It feeds the arrogance of the middle class aspirational attitude of self-entitlement that Thatcher sought to inculcate and succeeded in doing so. This has been built on a cultural identity predicated on borders, nationality, antiquated allegiances to a monarchy, and a tradition of successes in World Wars and of creating ‘the’ empire. If you’ve been groomed within this delusional sub-culture you’re liable to lament the comparative reality of the day, where we were once successful in generating wealth through the annexation of other inferior cultures, and civilising them too, now they’re coming here from all over the globe and doing it to us.
So I find it most interesting that the media’s incessant intrigue in UKIP has been held up as one of the main causations of its success. I find this to be as disingenuous a position as the one held by UKIP and its voters. Both elide the responsibility of critical thinking.
Of course I’m not absolving the print and television media. They are culpable as tabloid journalism – whether it’s on screen, on paper or online – is by its very construct a lazy paradigm, and a story that sells itself is always news worthy. For them it’s easy to sell a narrative, especially those that are peculiar, perverse and or ugly, and this covers all three. Such events, people and in this case political sleeze often evoke a state of navel gazing or moralising, often on an intellectual level that suits its reader/viewer. Just as the Daily Express won’t stop harping on about Diana’s death, or all the tabloids about what happened to Madeleine McCann, so they’ll prop up UKIP, a party all too willing to self promote its message, or to be more specific, a series of claims as to what it represents.
It’s been claimed that news stories of this ilk are perpetuated by public interest, or is it the media’s reporting of them that drives it? In this age of instantaneous often misreported news that answer is less important, as UKIP exemplify perfectly. The laziness of tabloid reporting is reciprocated by that of its audience in questioning its validity and failing to thoroughly investigate the true nature of the subject themselves.
To those who refused or cared not to vote: a threat still remains a threat even if you choose to ignore it. The basis and totality of the rise of UKIP’s popularity is based on the notion of what we assume them to be, or what we want them to be and to represent, not by finding out what they actually are. This applies to those who are opposed or disposed to their crude, divisive stance on immigration. The policy of immigration and their focus on it is designed not to encourage further investigation.
This is where personal responsibility factors in. With a multitude of methods and mediums, McDonald’s tries daily to sell me their rancid produce, yet I elect not to buy it. Just as I choose to ignore UKIP’s divisive language on immigration, instead I can focus on their policies of complete NHS privatisation, their catastrophic 31% flat tax rate, their idiotic position on EU membership and some of the crackpot views of their party members. All of this information is readily available.

::::::::

■ GIVEN EXERCISE 1:
Decide whether each statement agrees with the UKIP commentary: (a) the writer says McDonald's tries daily to sell its produce to the writer; (b) the UKIP flat tax rate is given as 25%; (c) the writer absolves the print and television media. Answer yes or no for each, and quote the words that settle it.
■ GIVEN EXERCISE 2:
Reproduce the UKIP commentary word for word, starting with "It’s been claimed" and going on through "the subject themselves.".
The data that comes next has no connection to the UKIP commentary.

■ PROVIDED MATERIAL:
::::::::

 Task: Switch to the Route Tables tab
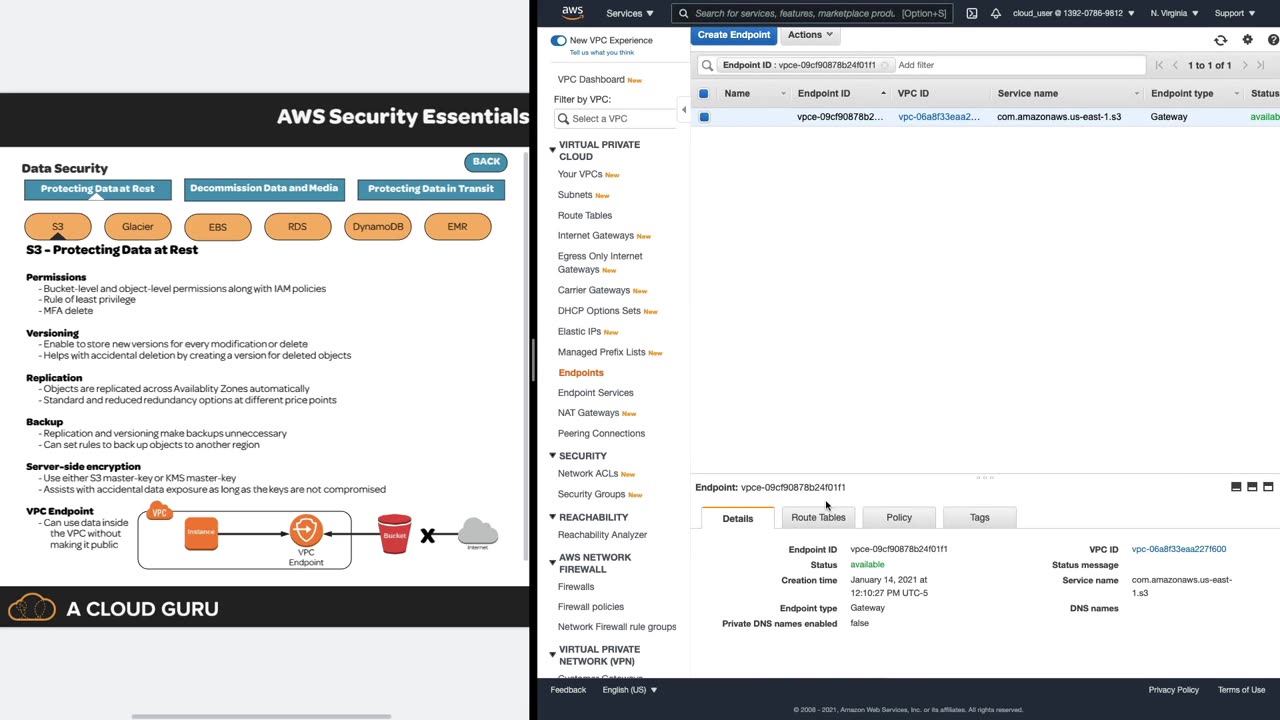[x=818, y=517]
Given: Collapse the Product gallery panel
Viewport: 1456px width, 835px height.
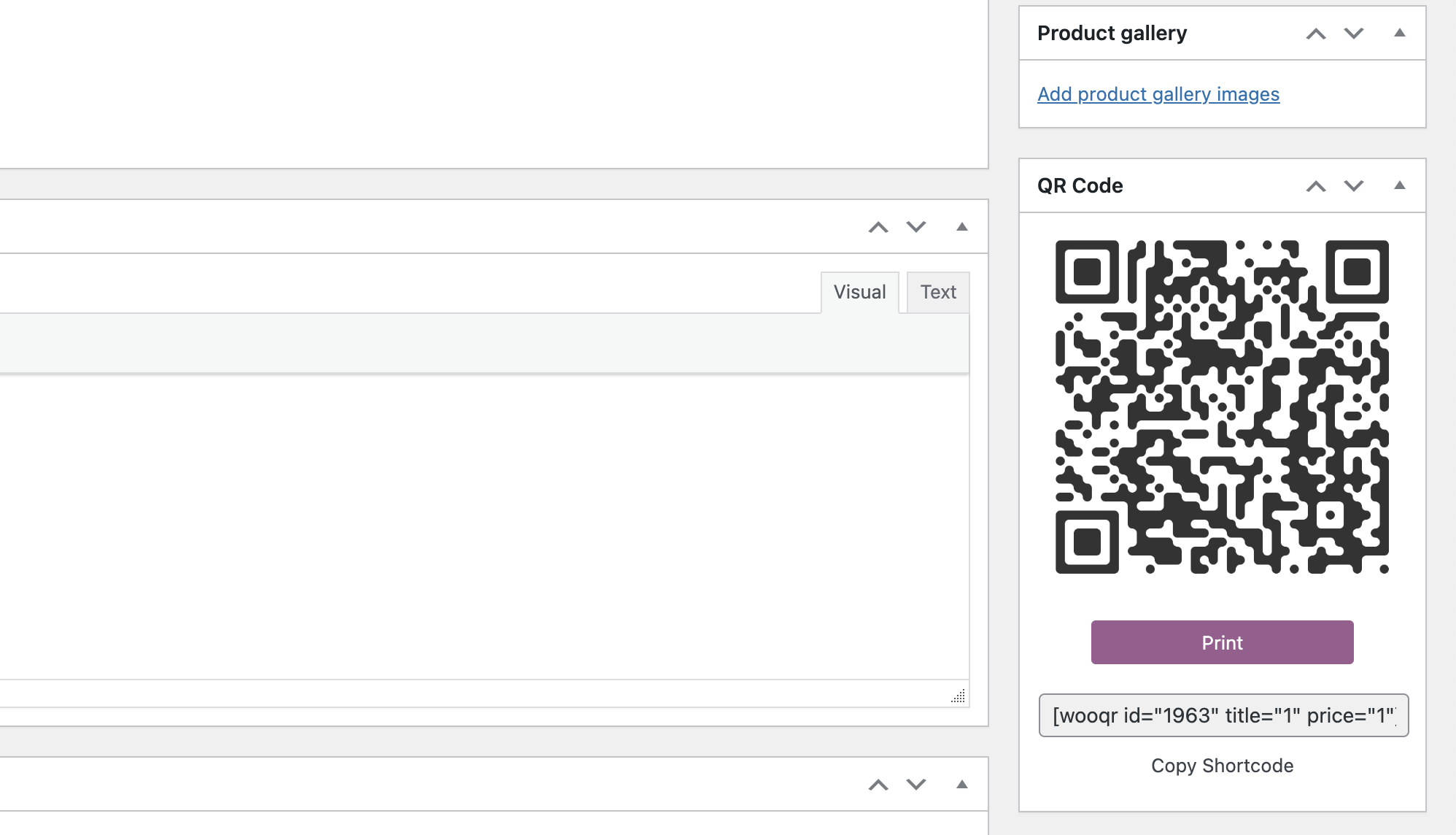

::::::::

■ WORKED SOLUTION 1:
(a) Yes: "McDonald’s tries daily to sell me their rancid produce"
(b) No: "their catastrophic 31% flat tax rate"
(c) No: "Of course I’m not absolving the print and television media."

■ WORKED SOLUTION 2:
It’s been claimed that news stories of this ilk are perpetuated by public interest, or is it the media’s reporting of them that drives it? In this age of instantaneous often misreported news that answer is less important, as UKIP exemplify perfectly. The laziness of tabloid reporting is reciprocated by that of its audience in questioning its validity and failing to thoroughly investigate the true nature of the subject themselves.